Copy every line of the records below verbatim, without changing a single character.

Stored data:
• • • • •
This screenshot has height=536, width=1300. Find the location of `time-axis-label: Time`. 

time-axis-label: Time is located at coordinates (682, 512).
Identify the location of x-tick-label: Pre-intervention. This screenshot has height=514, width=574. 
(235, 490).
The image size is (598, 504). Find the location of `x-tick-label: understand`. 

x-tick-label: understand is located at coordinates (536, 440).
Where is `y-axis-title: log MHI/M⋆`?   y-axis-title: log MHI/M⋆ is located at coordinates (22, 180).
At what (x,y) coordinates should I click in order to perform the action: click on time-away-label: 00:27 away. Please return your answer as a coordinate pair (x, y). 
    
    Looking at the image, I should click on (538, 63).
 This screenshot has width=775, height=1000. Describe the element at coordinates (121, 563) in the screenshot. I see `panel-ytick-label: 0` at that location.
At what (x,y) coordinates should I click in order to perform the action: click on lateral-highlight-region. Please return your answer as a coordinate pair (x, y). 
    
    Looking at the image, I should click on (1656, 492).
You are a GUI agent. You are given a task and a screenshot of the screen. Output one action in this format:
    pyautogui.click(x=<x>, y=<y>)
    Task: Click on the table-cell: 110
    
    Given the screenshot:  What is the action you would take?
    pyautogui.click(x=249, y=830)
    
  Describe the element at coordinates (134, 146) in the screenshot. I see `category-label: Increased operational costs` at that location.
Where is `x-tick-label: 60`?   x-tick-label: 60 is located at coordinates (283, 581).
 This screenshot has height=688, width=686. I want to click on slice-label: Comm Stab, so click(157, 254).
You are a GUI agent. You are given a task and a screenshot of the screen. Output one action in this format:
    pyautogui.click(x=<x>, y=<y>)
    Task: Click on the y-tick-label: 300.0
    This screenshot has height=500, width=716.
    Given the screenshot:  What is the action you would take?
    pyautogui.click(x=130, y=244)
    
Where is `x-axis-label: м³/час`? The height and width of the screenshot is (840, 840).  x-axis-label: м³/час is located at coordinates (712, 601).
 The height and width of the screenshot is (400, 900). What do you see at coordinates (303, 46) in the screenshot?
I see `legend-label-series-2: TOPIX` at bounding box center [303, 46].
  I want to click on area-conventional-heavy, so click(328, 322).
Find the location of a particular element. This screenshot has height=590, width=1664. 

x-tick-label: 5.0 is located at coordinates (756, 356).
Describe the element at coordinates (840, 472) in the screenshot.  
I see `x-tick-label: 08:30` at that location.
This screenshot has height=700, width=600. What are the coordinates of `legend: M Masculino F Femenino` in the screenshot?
• • • • •
> **Written solution**:
This screenshot has height=536, width=1300. Find the location of `time-axis-label: Time`. 

time-axis-label: Time is located at coordinates (682, 512).
Identify the location of x-tick-label: Pre-intervention. This screenshot has height=514, width=574. 
(235, 490).
The image size is (598, 504). Find the location of `x-tick-label: understand`. 

x-tick-label: understand is located at coordinates (536, 440).
Where is `y-axis-title: log MHI/M⋆`?   y-axis-title: log MHI/M⋆ is located at coordinates (22, 180).
At what (x,y) coordinates should I click in order to perform the action: click on time-away-label: 00:27 away. Please return your answer as a coordinate pair (x, y). 
    
    Looking at the image, I should click on (538, 63).
 This screenshot has width=775, height=1000. Describe the element at coordinates (121, 563) in the screenshot. I see `panel-ytick-label: 0` at that location.
At what (x,y) coordinates should I click in order to perform the action: click on lateral-highlight-region. Please return your answer as a coordinate pair (x, y). 
    
    Looking at the image, I should click on (1656, 492).
You are a GUI agent. You are given a task and a screenshot of the screen. Output one action in this format:
    pyautogui.click(x=<x>, y=<y>)
    Task: Click on the table-cell: 110
    
    Given the screenshot:  What is the action you would take?
    pyautogui.click(x=249, y=830)
    
  Describe the element at coordinates (134, 146) in the screenshot. I see `category-label: Increased operational costs` at that location.
Where is `x-tick-label: 60`?   x-tick-label: 60 is located at coordinates (283, 581).
 This screenshot has height=688, width=686. I want to click on slice-label: Comm Stab, so click(157, 254).
You are a GUI agent. You are given a task and a screenshot of the screen. Output one action in this format:
    pyautogui.click(x=<x>, y=<y>)
    Task: Click on the y-tick-label: 300.0
    This screenshot has height=500, width=716.
    Given the screenshot:  What is the action you would take?
    pyautogui.click(x=130, y=244)
    
Where is `x-axis-label: м³/час`? The height and width of the screenshot is (840, 840).  x-axis-label: м³/час is located at coordinates (712, 601).
 The height and width of the screenshot is (400, 900). What do you see at coordinates (303, 46) in the screenshot?
I see `legend-label-series-2: TOPIX` at bounding box center [303, 46].
  I want to click on area-conventional-heavy, so click(328, 322).
Find the location of a particular element. This screenshot has height=590, width=1664. 

x-tick-label: 5.0 is located at coordinates (756, 356).
Describe the element at coordinates (840, 472) in the screenshot.  
I see `x-tick-label: 08:30` at that location.
This screenshot has height=700, width=600. What are the coordinates of `legend: M Masculino F Femenino` in the screenshot?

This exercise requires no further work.